Does SuperDuper do a real incremental backup or a differential backup? CCC calls its backup “incremental backup,” but it seems to be doing a differential backup where it will backup only files that have changed, unless of course, I have not clearly understood the difference between differential and incremental backups.
@Eddy
Some like to live dangerously :-) I’ve been pretty serious about backing my data for a long time, but the most important reason is probably of what happened to me in Dec. 2004. Two days after having submitted my last assignments, my HDD died.
Patrick Ng says
@Avinash
I think Askimet flagged my last comment too.
Eddy Young says
@4lyf: I hand it all to fate, remember?
Seriously, if the Apple computer burned, I’d 1) buy a new one, or 2) recover the contents of the HDD from anothor ZFS-enabled operating system.
@Patrick: Most of my works, except my CV and PGP keys, are in the cloud. My code is in CVS. My MP3s can be ripped again or downloaded. Same for movies. There is very little for me to back-up actually.
Eddy.
selven says
hell you are kinda picky on quality!
I usually convert everything to VCDs and save em on DVDs, save space and i usually save two copies of everything and back whatever is classified as highly important in several 3 DVDs, 1 on my normal computer, 1 on my file server and 1 copy where i host my website [300GB i’ve got to use that one day or the other] :p.
if it is even more important than that, then i encrypt it and save it in the above locations.
since i upload immediately after i find sometihng important [reason being: i am parano and unlucky when it comes to things blowing up], i never really feel the load big.. :p though after that, i never really would want to download what i uploaded, then i would prefer to waste the entire day searching dvds that looking for it on my host.
definitely, you are sick to be that crazy about quality for backup’ed data.
avinash says
I was referring to “archiving” in my post. Not “backup” :-)
Eddy Young says
@Avinash: Somehow the backup-related issues that are being discussed also apply to archiving.
I know archiving focuses more on accessibility whereas backup is mostly about safeguarding, but the reliability of the archival media is relevant in both cases.
Eddy.
David Channe Vy says
I usually achieve all my documents, photos, videos and audio on DVD-Rs. As a safety measure, I make two copies on two different brands. It’s not the most practical and fastest solution, but it works for files less than 4.2GB (or less than 8GB for DVD-DL).
I tend not to trust hard drives for long term storage. In the past, I’ve had several drives failing after less than a year of moderate usage, leading to gigabytes of unrecoverable data…The prices for mass storage have considerably gone down, and unfortunately so has the quality/reliability in my opinion.
Just like video, uncompressed audio data and multitrack audio takes an awful lot of storage space; especially when working in stereo/24-bits/48kHz or 96kHz…In such cases, I usually have a second external hard drive solely as backup. After each session, it’s much faster and easier to copy all the contents from my dedicated audio drive to the second drive. I don’t have to worry about synchronizing the data contained on each volume or spliting its contents on multiple discs. At the end of a project, I usually burn them to multiple DVD-Rs (in both native and AIFF format).

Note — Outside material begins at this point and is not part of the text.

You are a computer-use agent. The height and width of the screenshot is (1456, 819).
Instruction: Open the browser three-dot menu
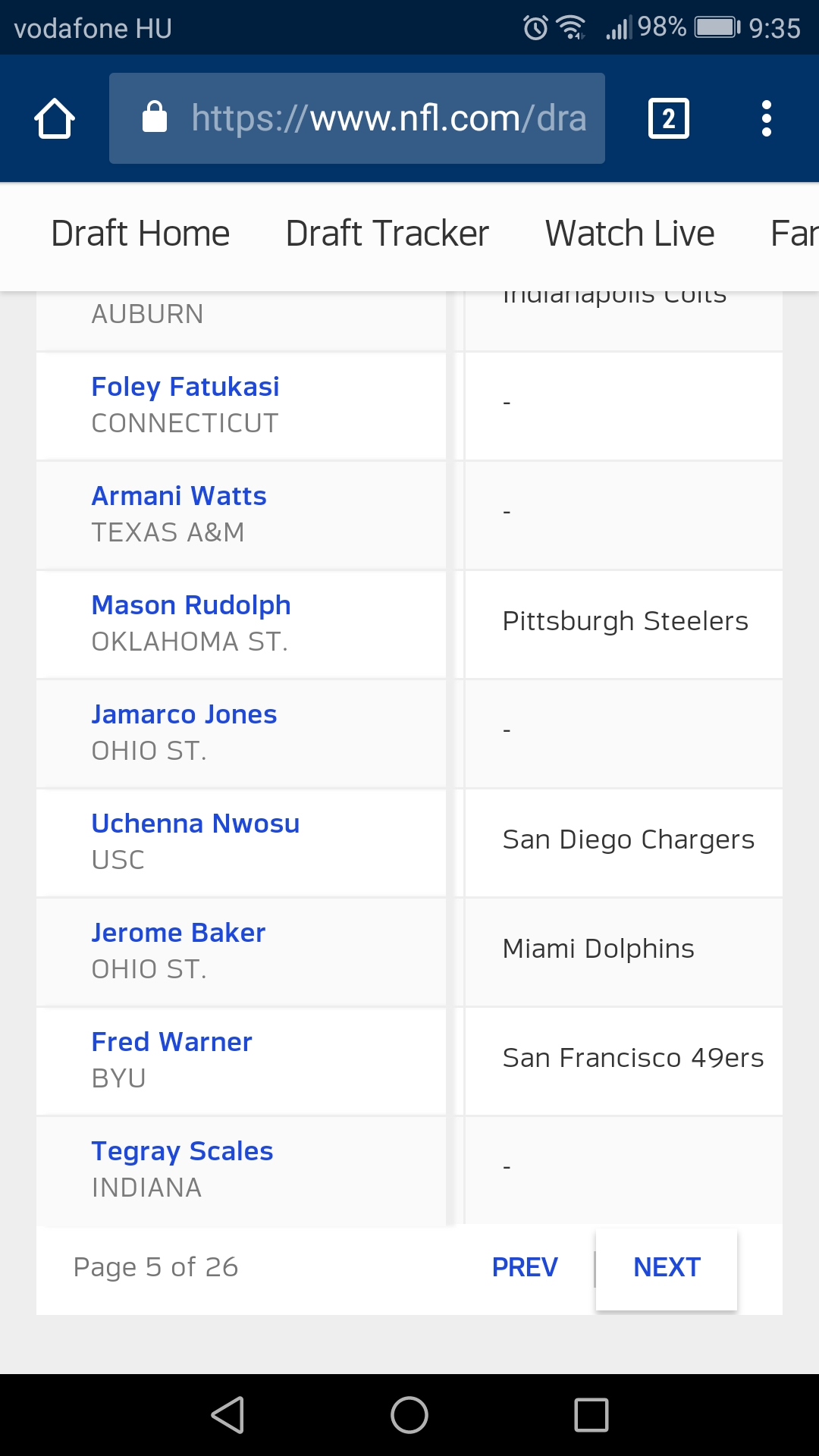[x=766, y=119]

I think the most problematic issue when archiving data is that of changing formats, standards and media in consumer electronics. Will the videos encoded today in whatever current MPEG standard be available in 20-30 years? Will the documents I’ve created in my favorite word processor (or any other proprietary format) in 1990, be readable in 2010? Will files compressed or split to fit multiple discs be still be retrievable in the next ten years? Or will the optical drives we use today be slowly be replaced by solid state drives (SSDs)…just like the audio CDs replaced vinyls and compact cassette tapes.
Over the last ten to fifteen years or so, de-facto standards and open formats like PDF, RTF, JPEG, WAV, AIFF, MPEG etc…have worked pretty well. Let’s hope the programs we’ll use in the next decades will still support those formats on which we’ve come to rely…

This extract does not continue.